“Scaling up” is a catchphrase in the artificial intelligence industry as tech companies rush to improve their AI systems with ever-bigger sets of internet data.
It’s also a red flag for Mozilla’s Abeba Birhane, an AI expert who for years has challenged the values and practices of her field and the influence it’s having on the world.
Her latest research finds that scaling up on online data used to train popular AI image-generator tools is disproportionately resulting in racist outputs, especially against Black men.
Birhane is a senior adviser in AI accountability at the Mozilla Foundation, the nonprofit parent organization of the free software company that runs the Firefox web browser. Raised in Ethiopia and living in Ireland, she’s also an adjunct assistant professor at Trinity College Dublin.
Her interview with The Associated Press has been edited for length and clarity.
Q: How did you get started in the AI field?
A: I’m a cognitive scientist by training. Cog sci doesn’t have its own department wherever you are studying it. So where I studied, it was under computer science. I was placed in a lab full of machine learners. They were doing so much amazing stuff and nobody was paying attention to the data. I found that very amusing and also very interesting because I thought data was one of the most important components to the success of your model. But I found it weird that people don’t pay that much attention or time asking, ‘What’s in my dataset?’ That’s how I got interested in this space. And then eventually, I started doing audits of large scale datasets.
Q: Can you talk about your work on the ethical foundations of AI?
A: Everybody has a view about what machine learning is about. So machine learners — people from the AI community — tell you that it doesn’t have a value. It’s just maths, it’s objective, it’s neutral and so on. Whereas scholars in the social sciences tell you that, just like any technology, machine learning encodes the values of those that are fueling it. So what we did was we systematically studied a hundred of the most influential machine learning papers to actually find out what the field cares about and to do it in a very rigorous way.
A: And one of those values was scaling up?
Q: Scale is considered the holy grail of success. You have researchers coming from big companies like DeepMind, Google and Meta, claiming that scale beats noise and scale cancels noise. The idea is that as you scale up, everything in your dataset should kind of even out, should kind of balance itself out. And you should end up with something like a normal distribution or something closer to the ground truth. That’s the idea.
Q: But your research has explored how scaling up can lead to harm. What are some of them?
A: At least when it comes to hateful content or toxicity and so on, scaling these datasets also scales the problems that they contain. More specifically, in the context of our study, scaling datasets also scales up hateful content in the dataset. We measured the amount of hateful content in two datasets. Hateful content, targeted content and aggressive content increased as the dataset was scaled from 400 million to 2 billion. That was a very conclusive finding that shows that scaling laws don’t really hold up when it comes to training data. (In another paper) we found that darker-skinned women, and men in particular, tend to be allocated the labels of suspicious person or criminal at a much higher rate.

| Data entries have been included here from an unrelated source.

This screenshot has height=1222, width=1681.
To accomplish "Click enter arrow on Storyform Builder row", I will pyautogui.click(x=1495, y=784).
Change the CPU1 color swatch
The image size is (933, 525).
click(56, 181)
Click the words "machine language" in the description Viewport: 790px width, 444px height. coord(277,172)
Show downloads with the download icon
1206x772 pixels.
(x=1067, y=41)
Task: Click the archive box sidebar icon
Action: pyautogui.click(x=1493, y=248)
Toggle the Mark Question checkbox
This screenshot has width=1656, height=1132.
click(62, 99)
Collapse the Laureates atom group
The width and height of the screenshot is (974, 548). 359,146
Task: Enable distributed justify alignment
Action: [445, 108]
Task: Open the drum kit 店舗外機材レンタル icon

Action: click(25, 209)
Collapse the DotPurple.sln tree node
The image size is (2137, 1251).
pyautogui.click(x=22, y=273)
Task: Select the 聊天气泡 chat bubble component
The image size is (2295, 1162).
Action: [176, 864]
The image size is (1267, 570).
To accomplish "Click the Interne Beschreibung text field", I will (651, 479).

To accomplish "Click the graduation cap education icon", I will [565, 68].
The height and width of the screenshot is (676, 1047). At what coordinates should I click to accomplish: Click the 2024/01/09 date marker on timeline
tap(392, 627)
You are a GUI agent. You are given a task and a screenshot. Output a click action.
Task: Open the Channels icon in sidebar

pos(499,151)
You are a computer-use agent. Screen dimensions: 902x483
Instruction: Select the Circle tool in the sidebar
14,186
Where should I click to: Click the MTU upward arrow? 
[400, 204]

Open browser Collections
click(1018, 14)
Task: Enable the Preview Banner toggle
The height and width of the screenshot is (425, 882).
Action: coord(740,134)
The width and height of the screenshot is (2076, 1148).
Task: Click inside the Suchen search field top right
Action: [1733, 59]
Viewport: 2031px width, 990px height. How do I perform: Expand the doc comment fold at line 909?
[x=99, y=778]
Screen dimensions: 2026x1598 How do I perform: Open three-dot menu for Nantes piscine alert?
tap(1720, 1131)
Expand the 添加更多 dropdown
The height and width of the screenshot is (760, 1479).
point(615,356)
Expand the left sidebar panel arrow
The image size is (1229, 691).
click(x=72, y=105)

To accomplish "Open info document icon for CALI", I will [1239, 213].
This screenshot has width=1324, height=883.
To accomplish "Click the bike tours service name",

Q: How hopeful or confident are you that the AI industry will make the changes you’ve proposed?
A: These are not just pure mathematical, technical outputs. They’re also tools that shape society, that influence society. The recommendations are that we also incentivize and pay attention to values such as justice, fairness, privacy and so on. My honest answer is that I have zero confidence that the industry will take our recommendations. They have never taken any recommendations like this that actually encourage them to take these societal issues seriously. They probably never will. Corporations and big companies tend to act when it’s legally required. We need a very strong, enforceable regulation. They also react to public outrage and public awareness. If it gets to a state where their reputation is damaged, they tend to make change.